There is no reason for so many people to waste so much energy travelling such large distances every day. Commuting in cars from bedroom communities to CBDs is not somehow essential to our economy. It is one of many ways to organize land-use and commuting patterns. It just so happens to be wildly inefficient. When the car was new and the externalities weren't well understood it seemed perfectly reasonable to encourage these commuting patterns. Doctors used to advocate smoking cigarettes. We know better now and our public policies should reflect that.
It is not essential to our economy. It is, however, far faster, more flexible, and more comfortable than taking transit, biking or walking unless you are a devotee of one of those modes. I walk and take the T to work daily. If I am traveling from there to my parents' house, a trip entirely possible on MBTA trains, I will spend 90 minutes crushed in a smelly mass of people with no room to shift my feet, and G-d help me when I have a bag of any kind. In a car, the trip takes, in the worst traffic, half that time, and I get my own space with my own music and my own climate control.
What do I gain for using this far worse mode of transportation known as transit? I can live in Cambridge without having to worry about parking, and I save heaps and heaps of money. a heavily subsidized transit pass costs me (once my company pays for most of it) ten bucks a month. That's my transportation cost. Without my company subsidy, it would be seventy.
A modest car would cost me somewhere in the neighborhood of $500 per month in payments, insurance, gas, parking and tolls. That doesn't count the income, property and sales tax money I'm paying in to maintain infrastructure.
A car is a far more luxurious mode of transportation, for which I would be (if I owned one) paying luxuriously. I would also paying far more of the cost of my transportation than I am, since I would be paying my vehicle cost and there's no way in hell it costs the MBTA $60 per month to move me.
If you want to talk about "paying what it costs," fine. Then advocate that T fares be $8 each way for those able to pay. I get that we disagree on this, but the Government simply can and should not value certain lifestyle choices above others. If your argument is that people should pay to move about, great. I support tolls for that reason. Just be consistent and make everyone pay so the system can function, and don't keep insisting that the sub-population actually paying their costs should keep getting hit up for money just because "their way of life is evil."

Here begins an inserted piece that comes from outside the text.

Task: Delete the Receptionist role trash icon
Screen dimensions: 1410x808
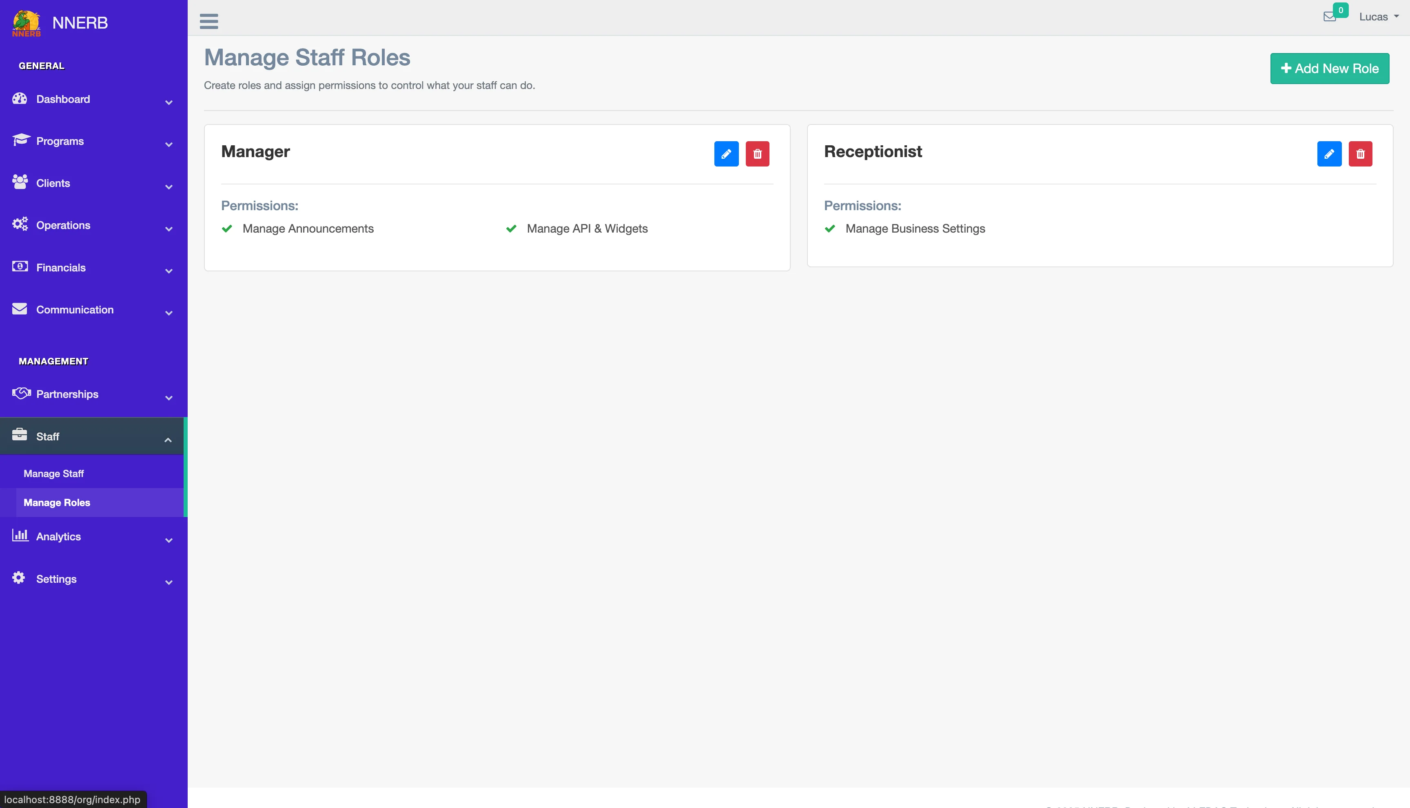Action: (x=1360, y=154)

This was one of the key enablers for the system to become as unbalanced and irrational as it is. The commuters are really free-riders on a military investment. The national security aspect justified spreading out the costs rather than making individual motorists pay for using the system. I'm not suggesting this was some devious conspiracy. It made sense at the time.
You're conflating two things which have nothing to do with each other. Commuters may be riding on a military investment, but that in no way means that they are on the hook to pay off that investment. Now, maintaining that investment today should be on the users. Again, I support tolling the interstates for that reason.

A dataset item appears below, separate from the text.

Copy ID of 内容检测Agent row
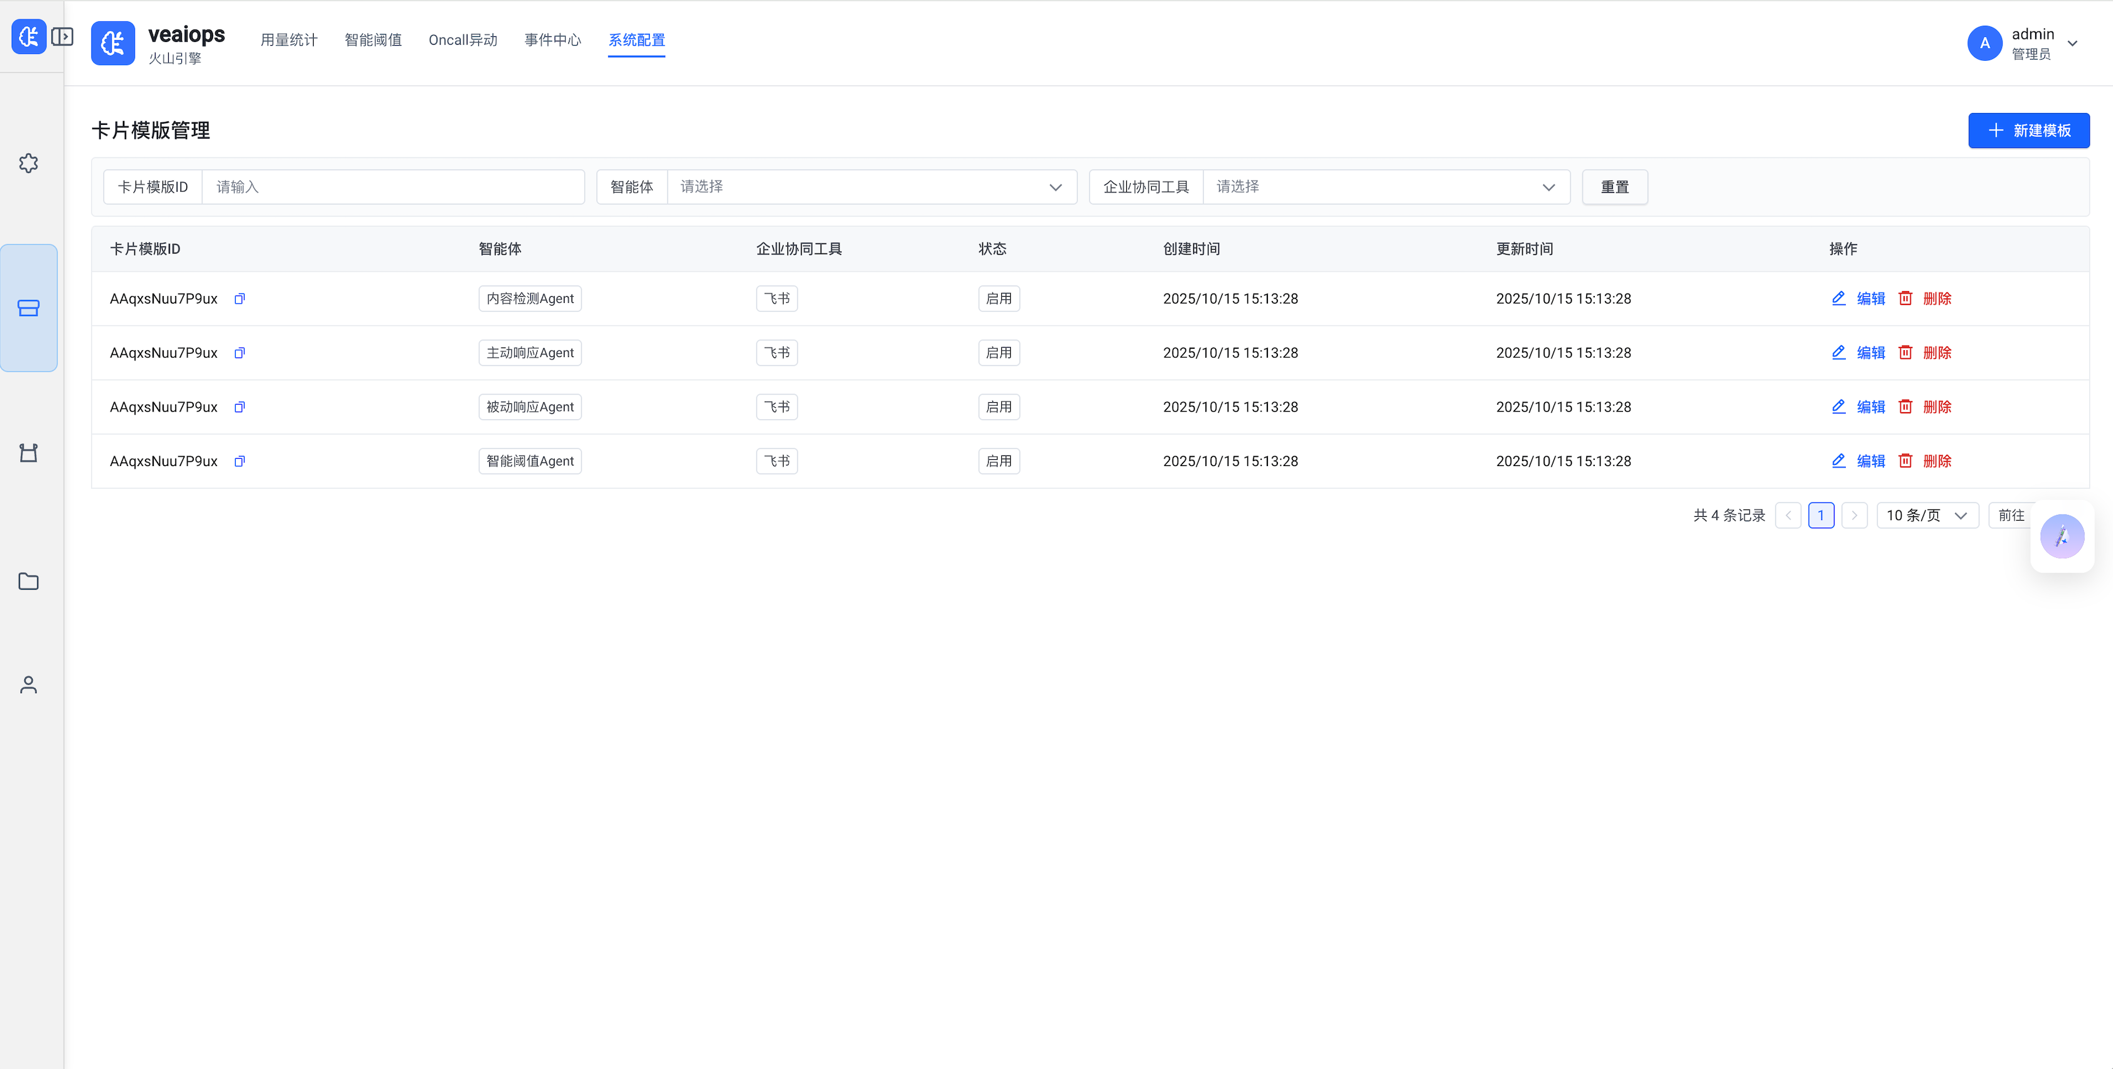 (x=240, y=299)
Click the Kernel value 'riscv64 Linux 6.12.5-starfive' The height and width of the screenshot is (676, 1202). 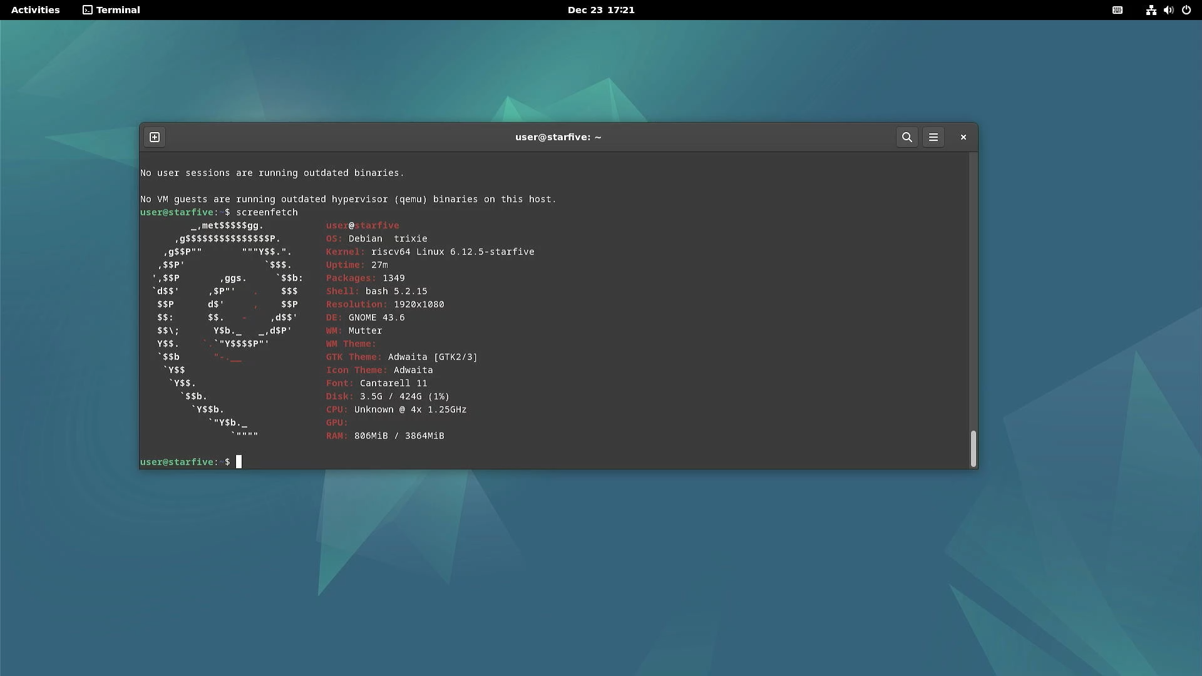coord(452,252)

We, as a society, need to be more rational and realistic with energy use regardless of the source. Even in a carbon-free energy economy (which is impossible to imagine in my lifetime) human beings need to figure out how to use less energy in our daily lives. Economic growth is tightly coupled with energy consumption growth. We want economic activity to grow exponentially in perpetuity, but if energy consumption (regardless of source) grows exponentially we will literally be heating the planet due to basic thermodynamics.
Heat engines and electric motors have theoretical limits on their efficiency. At some point we will need to choose to travel smaller distances less often.
Economizing one's life and habits a good thing, in all respects. People will, by virtue of existing in a modern society, use energy. The balance you have to draw is how much modernity and comfort you're willing to demand that people sacrifice for less energy consumption. Since you present no data with which to analyze that and I can't take the time to find any, I'll have to leave it at that.